Textbühnenvorstellung: Richard Weber (Autor)

„Ich bin Papst. Ist man auch Papst, wenn man tot ist? Ich bin, nein, war Stellvertreter Gottes auf Erden und ich bin ganz und gar … Nichts passiert. Ich bin hier, tot, ganz eindeutig, kein Zweifel und nichts passiert. Mucksmäuschenstill … Mein Herz schlägt nicht. Es muss doch jetzt bald mal einer kommen und mich…
Ich bin, nein, war Papst und … Soll ich beten? Vielleicht ist das der Grund, warum ich noch da bin. Weil ich beten soll?“

Richard Weber, 45, lebt in Mainz. Er schreibt Romane, Kurzgeschichten, Theaterstücke, eigentlich alles, wie er sagt. Selbst an Gedichten hat er sich mal versucht…

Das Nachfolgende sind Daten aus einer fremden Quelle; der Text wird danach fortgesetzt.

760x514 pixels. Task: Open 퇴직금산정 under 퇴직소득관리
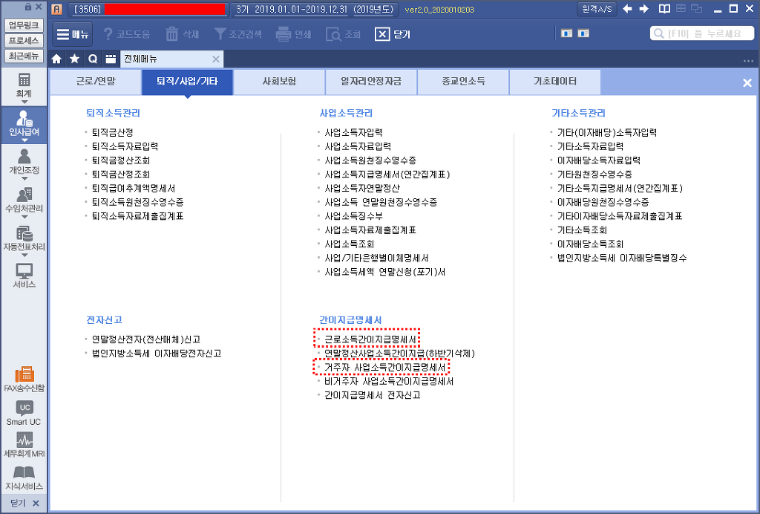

Als Theatermacher, sagt Richard, sei es vielleicht eine logische Konsequenz das zu schreiben, was er inszeniert, anstatt das, was andere schreiben und er selbst immer „dooof“ fand. Möglicherweise hat es mit seiner Ballettausbildung zu tun, bei der naturgemäß das Schreiben eine untergeordnete Rolle spielt. Vielleicht auch mit seiner Deutschlehrerin im Gymnasium in Wien, die ihn zwei Mal sitzen lassen wollte. Demnächst (Herbst oder Frühjahr) wird sein Roman „Schmetterlinge im Schrank“ veröffentlicht.

Eines von Richards kurzen Theaterstücken wird auf der Textbühne #4 szenisch gelesen!